LTLA · web-flow · commit 45dbcccb8441 · 2023-10-21T13:01:04.000-07:00
Also mentioned the relationship between specification and library versions.
diff --git a/README.md b/README.md
@@ -26,7 +26,7 @@ All objects should be nested inside an R list.
 
 The top-level group may have a `uzuki_version` attribute, describing the version of the **uzuki2** specification that it uses.
 This should be a scalar string dataset of the form `X.Y` for non-negative integers `X` and `Y`.
-If not provided, it is assumed to be "1.0".
+The latest version of this specification is **1.2**; if not provided, it is assumed to be **1.0**.
 
 ### Lists
 
@@ -47,6 +47,7 @@ An atomic vector is represented as a HDF5 group (`**/`) with the following attri
 
 - `uzuki_object`, a scalar string dataset containing the value `"vector"`.
 - `uzuki_type`, a scalar string dataset containing one of `"integer"`, `"boolean"`, `"number"` or `"string"`.
+   - **(for version 1.0)** this may also be `"date"` or `"date-time"`.
 
 The group should contain an 1-dimensional dataset at `**/data`.
 Vectors of length 1 may also be represented as a scalar dataset.
@@ -57,10 +58,13 @@ The allowed HDF5 datatype depends on `uzuki_type`:
   Note that the converse is not required, i.e., the storage type does not need to be 32-bit if no such values are present in the dataset.
 - `"number"`: any type of `H5T_FLOAT` that can be represented by a double-precision float.
 - `"string"`: any type of `H5T_STRING` that can be represented by a UTF-8 encoded string.
+- **(for version 1.0)** `"date"`: any type of `H5T_STRING` where the srings are in the `YYYY-MM-DD` format, or are equal to a missing placeholder value.
+- **(for version 1.0)** `"date-time"`: any type of `H5T_STRING` where the srings are Internet Date/Time format, or are equal to a missing placeholder value.
 
 For `boolean` type, values in `**/data` should be one of 0 (false) or 1 (true).
 
-For `string` type, the group may optionally contain the `**/format` dataset.
+**(for versions >= 1.1)** 
+For the `string` type, the group may optionally contain the `**/format` dataset.

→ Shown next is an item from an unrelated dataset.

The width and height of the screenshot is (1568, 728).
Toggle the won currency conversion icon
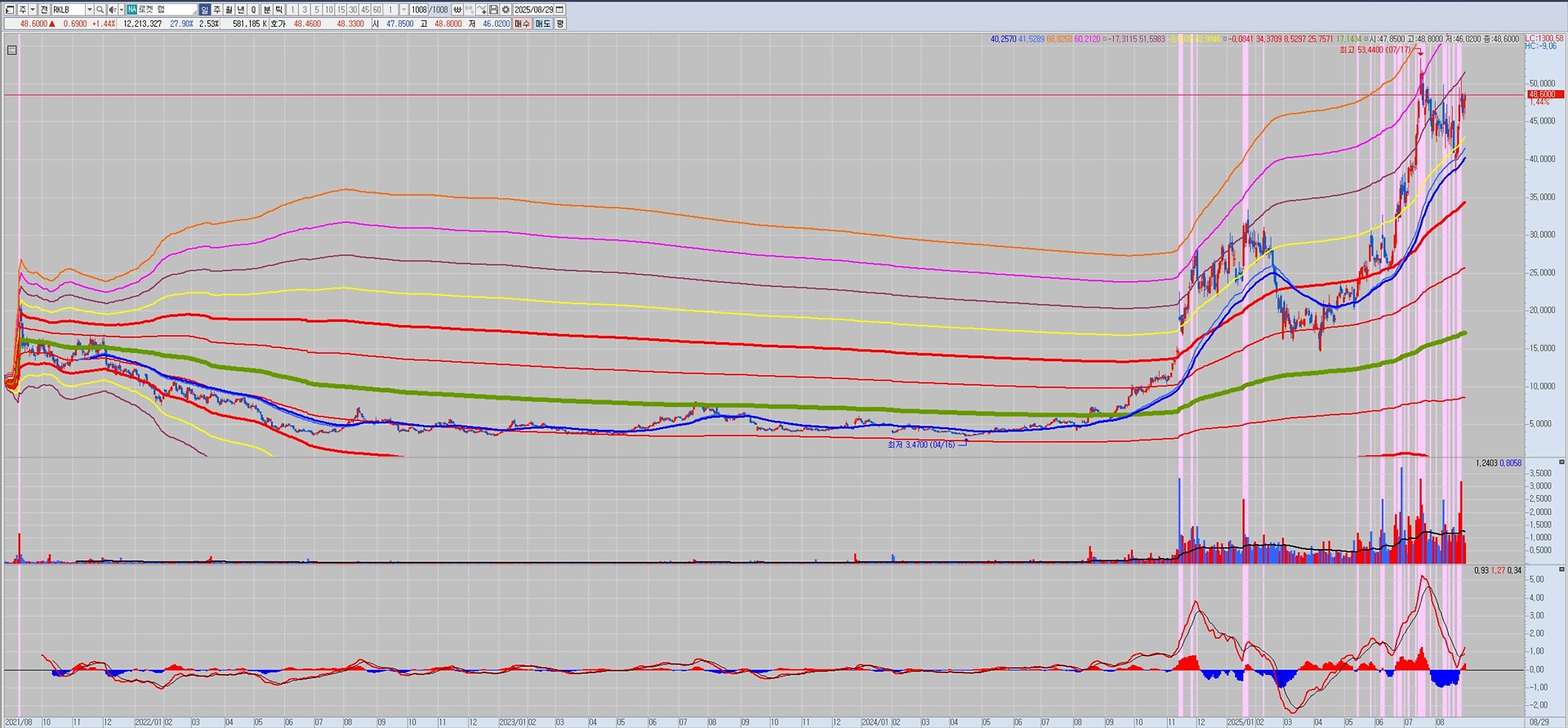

 This should be a scalar string dataset that specifies constraints to the format of the values in `**/data`:
 
 - `"date"`: strings should be `YYYY-MM-DD` dates or the placeholder value.

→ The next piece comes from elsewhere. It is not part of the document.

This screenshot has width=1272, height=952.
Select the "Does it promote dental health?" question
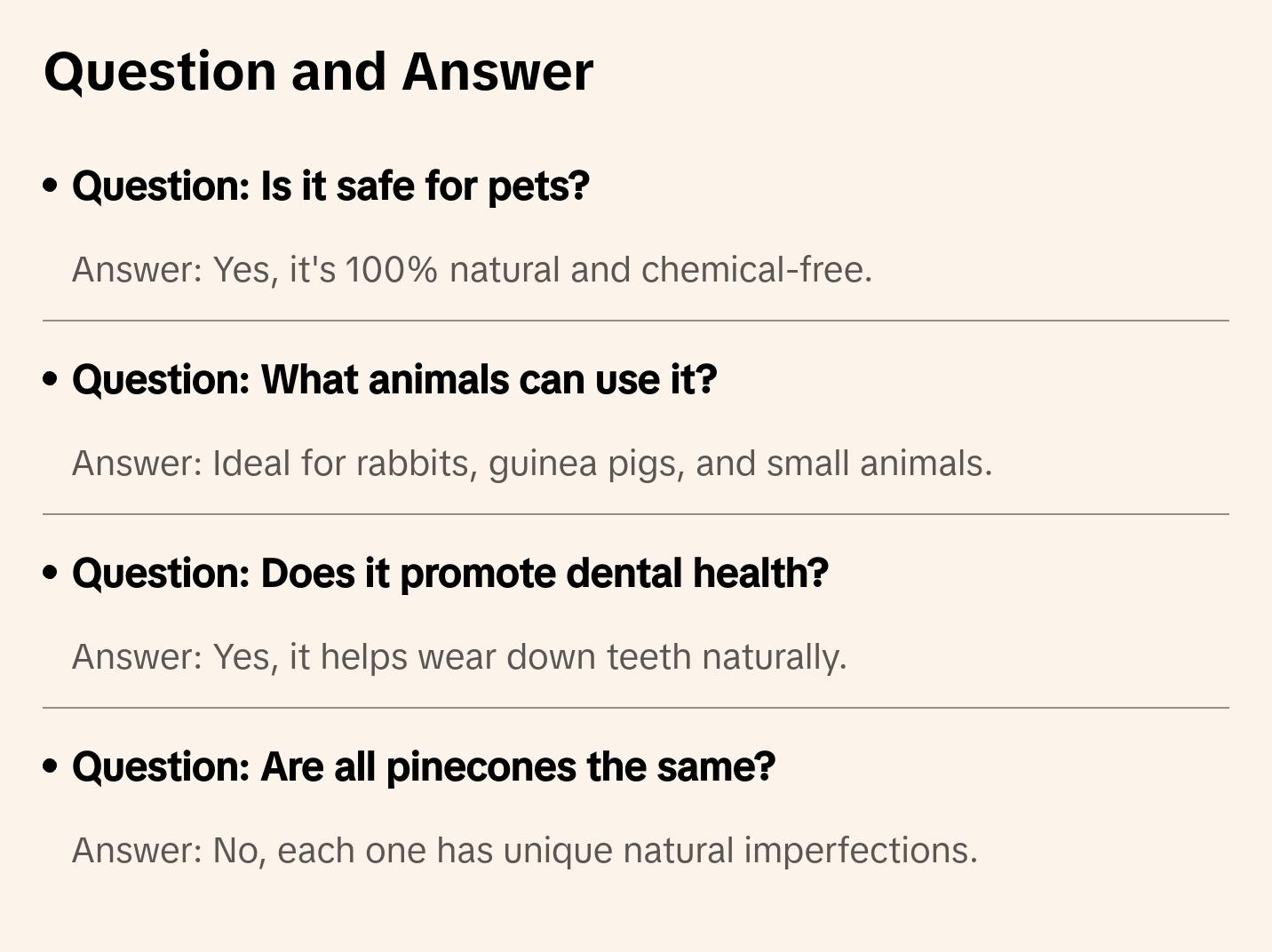pyautogui.click(x=449, y=574)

@@ -69,45 +73,42 @@ This should be a scalar string dataset that specifies constraints to the format
 The atomic vector's group may also contain `**/names`, a 1-dimensional string dataset of length equal to that of `**/data`.
 If `**/data` is a scalar, `**/names` should have length 1.
 
-<details>
-<summary>Changes from previous versions</summary>
-
-In version 1.0, it was possible to have `uzuki_type` set to `"date"` or `"date-time"`.
-This is the same as `uzuki_type` of `"string"` with `**/format` set to `"date"` or `"date-time"`.
-</details>
-
 #### Representing missing values
 
+**(for version >= 1.1)** 
 Each `**/data` dataset may optionally contain a `missing-value-placeholder` attribute.
 If present, this should be a scalar dataset that specifies the placeholder for missing values.
 Any value of `**/data` that is equal to this placeholder should be treated as missing.
 If no such attribute is present, it can be assumed that there are no missing values. 
 
+**(for version >= 1.2)** 
 The data type of the placeholder attribute should be exactly the same as that of `**/data`, so as to avoid unexpected results upon casting.
 The only exception is when `**/data` is a string, in which case the placeholder type may be of any string type;
 it is expected that any comparison between the placeholder and strings in `**/data` will be performed bytewise in the same manner as `strcmp`.
 
+**(for version == 1.1)** 
+The data type of the placeholder attribute should have the same data type class as `**/data`.
+
+**(for version >= 1.1)** 
 Floating point missingness may be encoded in the payload of an NaN, which distinguishes it from a non-missing "not-a-number" value.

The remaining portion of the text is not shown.